What do these mean? |
Awrite. Just something that I thought about the graphs. Gurus kindly don't take off on me if im wrong. Just a thought.
Graph one.
The acceleration curve (red) states that the car is doing around 95 at the ten second mark and 125 odd around the 19 second mark. The doubt that arises is whether the car was held down (read as not accelerated upon / throttle held at a fixed position / feathered in intervals) after peaking out in 1st gear and up shifting into 2nd since the acceleration curve remains more or less constant till about the 15 second mark which is also complimented by the dropping HP curve which stays down till about the same time (15 second mark) after which there is a surge in both the acceleration curve as well as the HP curve. As far as the G force curve (blue) is concerned, the central point from where it starts being the 0 g point, the acceleration creates positive G all the way up till the same 10 second mark after which the g curve reads almost negligible positive g as the car was not accelerated upon after that till about the same 15 second mark where the HP curve and the acceleration curve surge upwards. There is no negative G present since there was no braking involved.

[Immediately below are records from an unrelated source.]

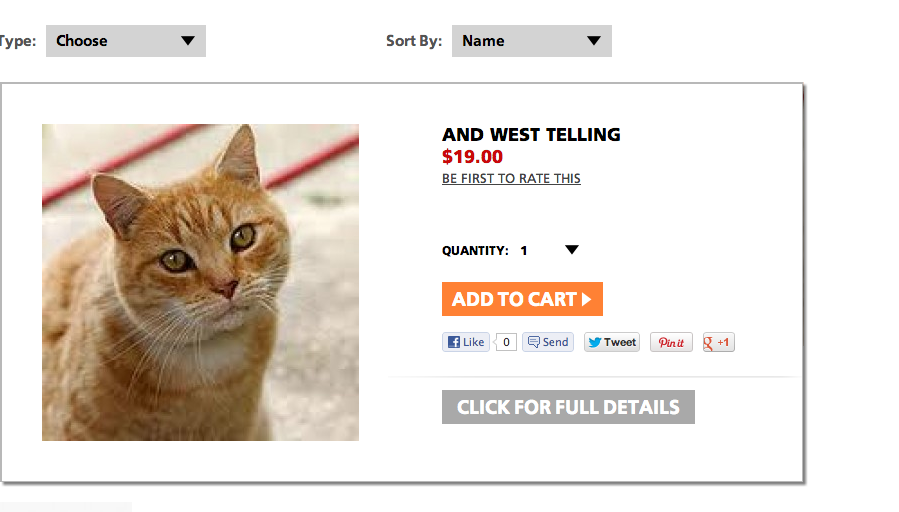Open Be First To Rate This link

point(511,179)
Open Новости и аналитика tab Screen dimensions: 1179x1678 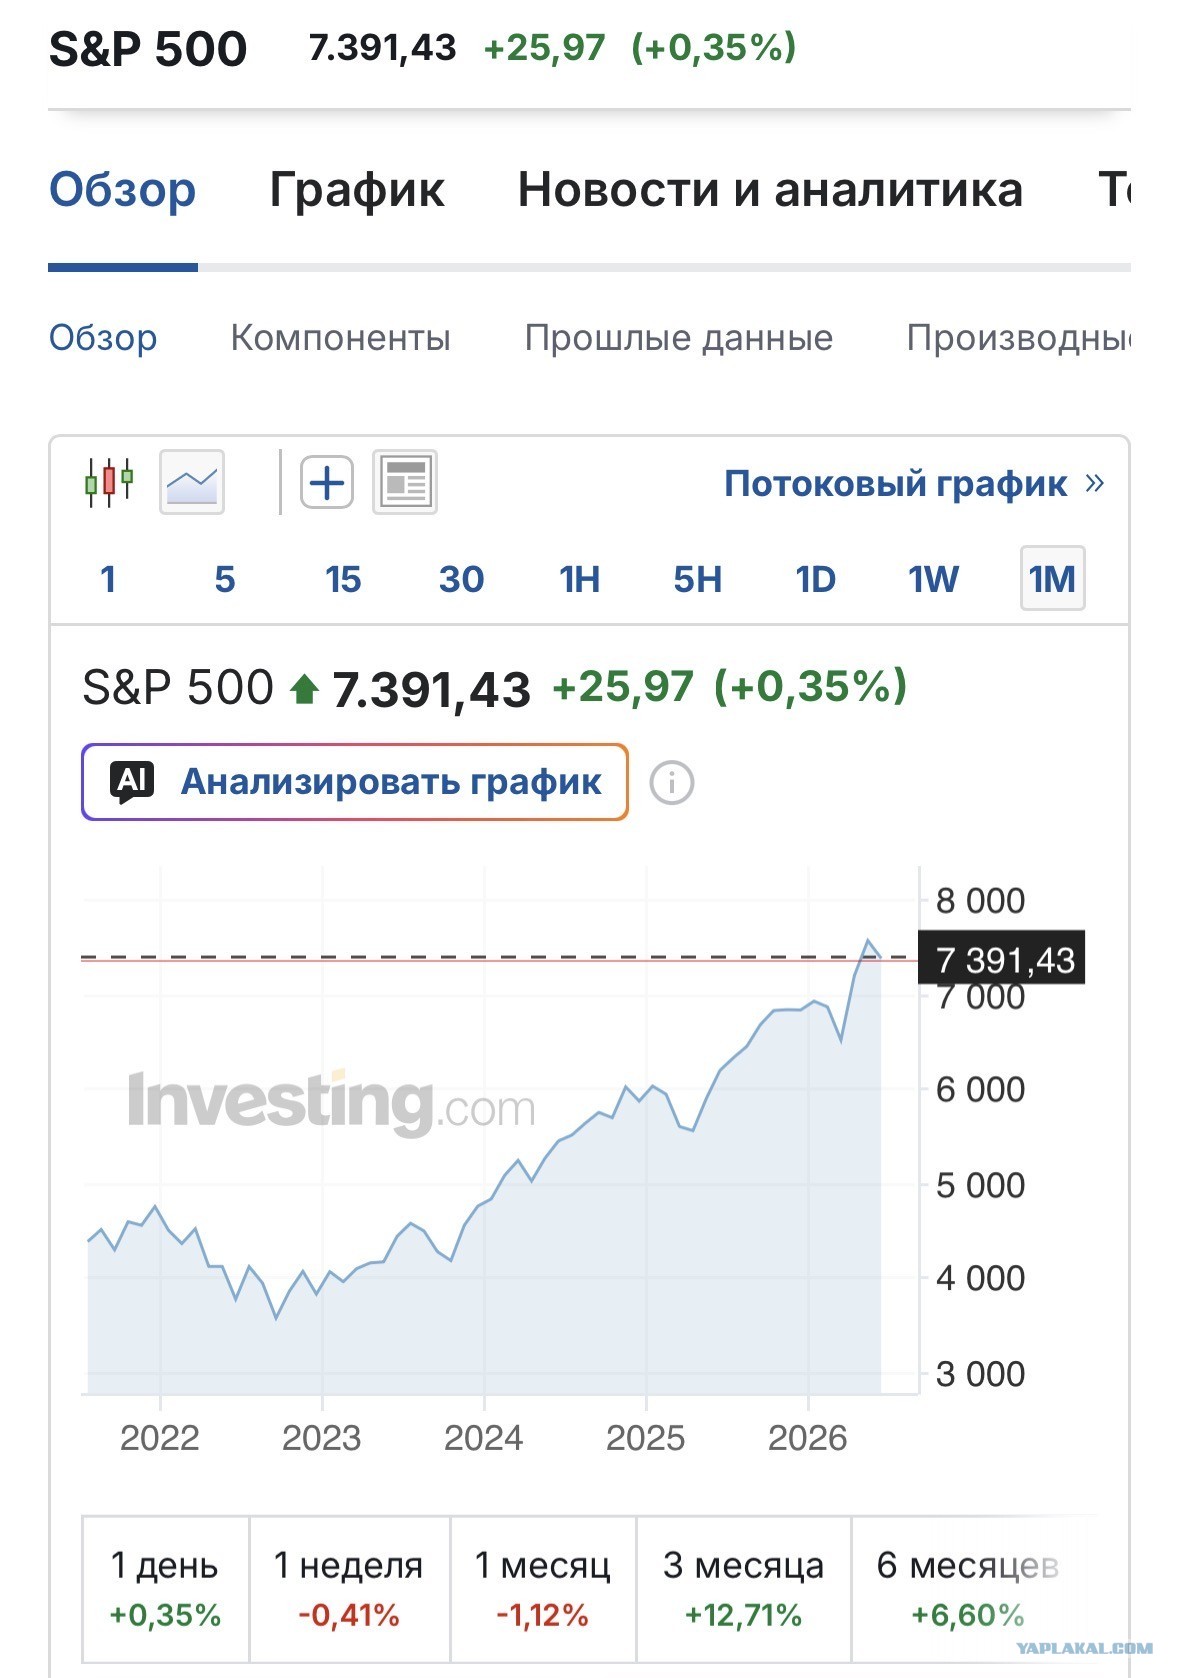(x=770, y=189)
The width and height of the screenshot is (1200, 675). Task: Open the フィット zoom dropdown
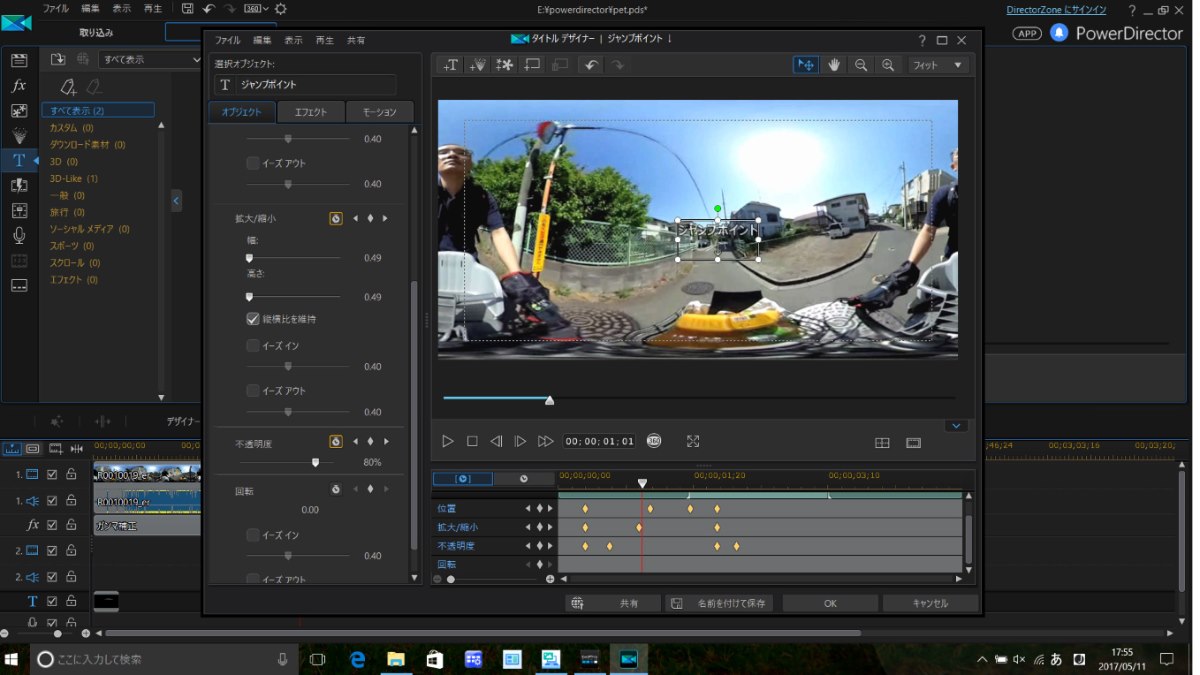point(939,65)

My only doubt is - the graph shows the car producing 125 Hp at the peak of its power band in 1st gear at the same point where the car has almost touched 80 kmph and 150 HP at the peak of the powerband in 2nd gear . On a stock Palio 1.6?

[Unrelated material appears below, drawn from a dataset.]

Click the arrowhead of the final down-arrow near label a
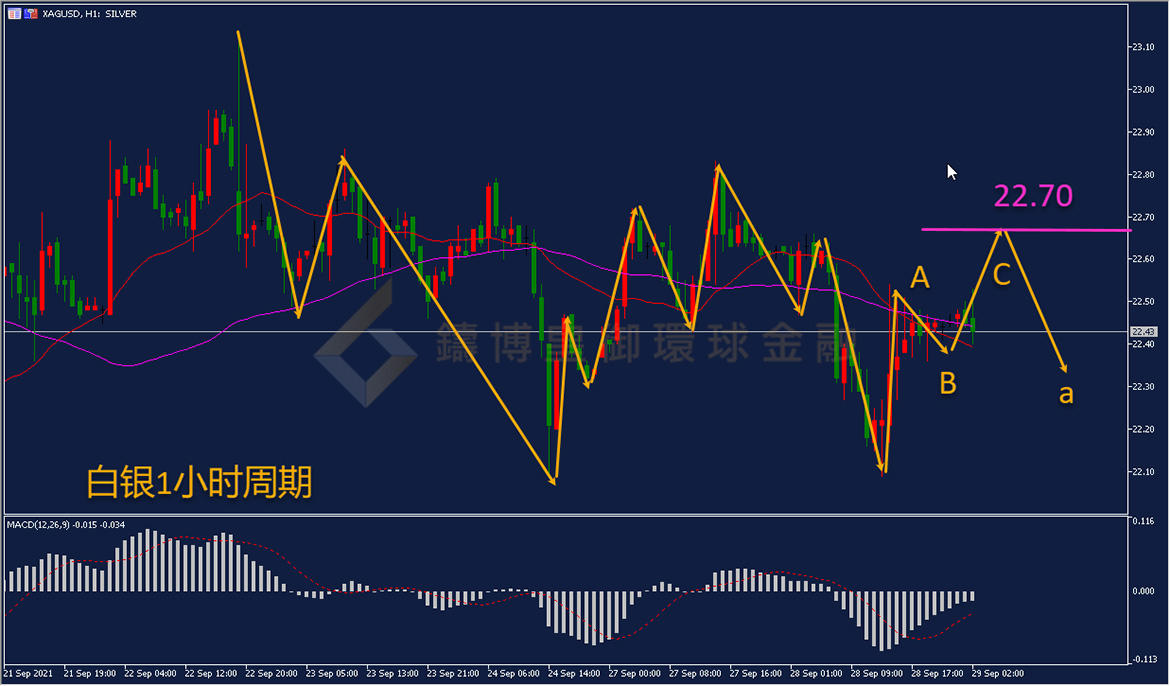The image size is (1170, 686). [x=1064, y=368]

Summary - Car accelerates to 80 in 1st gear while the engine is pushing out 125 Hp and after shifting to second the throttle is held constant / not acted upon / feathered till about the 15 second mark which results in the constant speed with no surge as well as the HP curve dropping. There is surge in both the curves as the car reaches the 120 mark in 2nd gear. Guess this is what the graph reads, but impossible on a stock car.
Graph 2
The acceleration curve (yellow) indicates the positive Gs experienced upon acceleration and the braking curve (red) indicates the negative Gs experienced upon deceleration. The chart does not begin with the car at rest, or rather the reading starts at a point where the car is braking. At a point where the car is stationary, both the curves would overlap each other at the 0 line. Every time the car accelerates ie. the yellow curve moves up, there is a dip in the red curve due to the negative impact on the negative Gs. Similarly every time when the car undergoes braking, there is a surge in the negative Gs with a complimented negative effect on the positive Gs which results in the red curve dropping and the yellow curve ascending. This explains why everytime the yellow curve moves up, the red curve moves down and when the yellow curve moves down on deceleration, the red curve moves up. This is a pattern which is pretty constant through the whole graph. My doubt again is if the calibration is right as the position of the red curve seems to have shifted down though the pattern seems to be right.

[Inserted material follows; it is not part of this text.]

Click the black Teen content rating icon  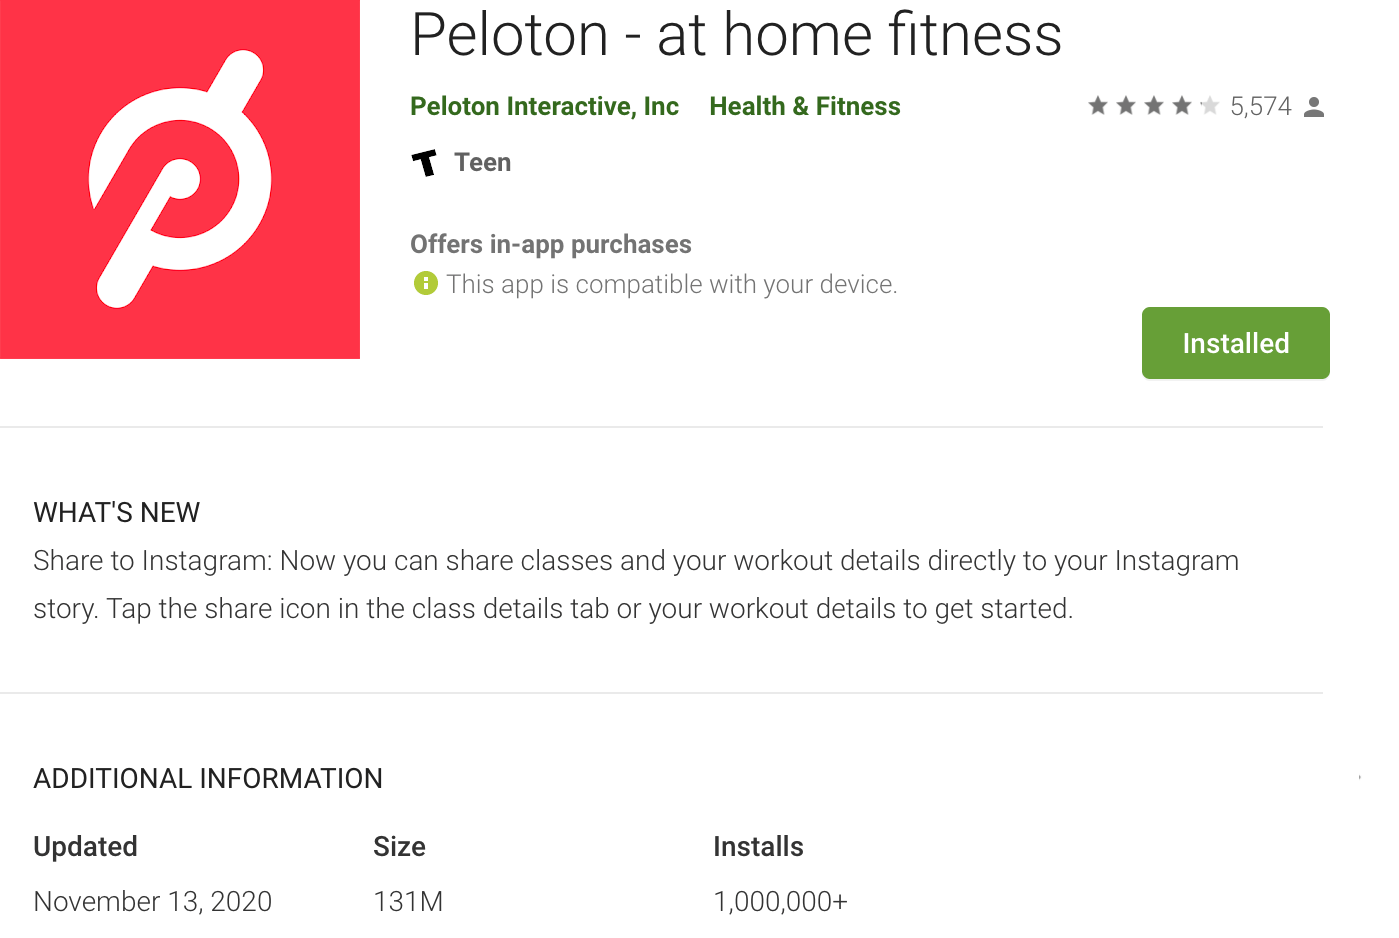(425, 162)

The graph indicates, a max of .5 Gs (positive) at any point of time and max negative Gs of around 1 G through the chart. The negative gs seem to be quite high. stock road cars are not designed to brake with decelerating force of 1g (ie 35kmph per second) A car accelerating at an average of 17.5 kmph a second would be doing around .5 g and I bet that 1.6 engine in the peak of its powerband would be doing more than that. Which is why i believe that both yellow as well as the red curve are placed a few notches too low. If the yellow curve shifts upwards, it would mean that while accelerating the car would be doing more than .5 g which i think would be right. The pattern seems to be fine. I feel both the curves should be actually be a little higher than what the graph states.
@ khan ji's second post. The second graph (safari) seems more sane than the one for the palio. If you notice the peak negative Gs are less far lesser than one and the positive Gs are above .5gs. If a safari can accelerate at more than .5 gs its only common sense to come to a conclusion what a 1.6 palio with its superior Power to weight ratio would be experiencing. Definitely more than .5 Gs
The peak yellow points are the higher end of positive Gs under acceleration. So every time the yellow line reaches its peak and folds down, its the car decelerating. There is no way to do any corner identification since you could just be decelerating down the straight for no reason and that too would show a drop of the yellow curve.
Again, this is just something that I thought of after breaking my head over the graph for quite some time. So please do not take off on me. I am as keen as anyone to actually know what it truly means.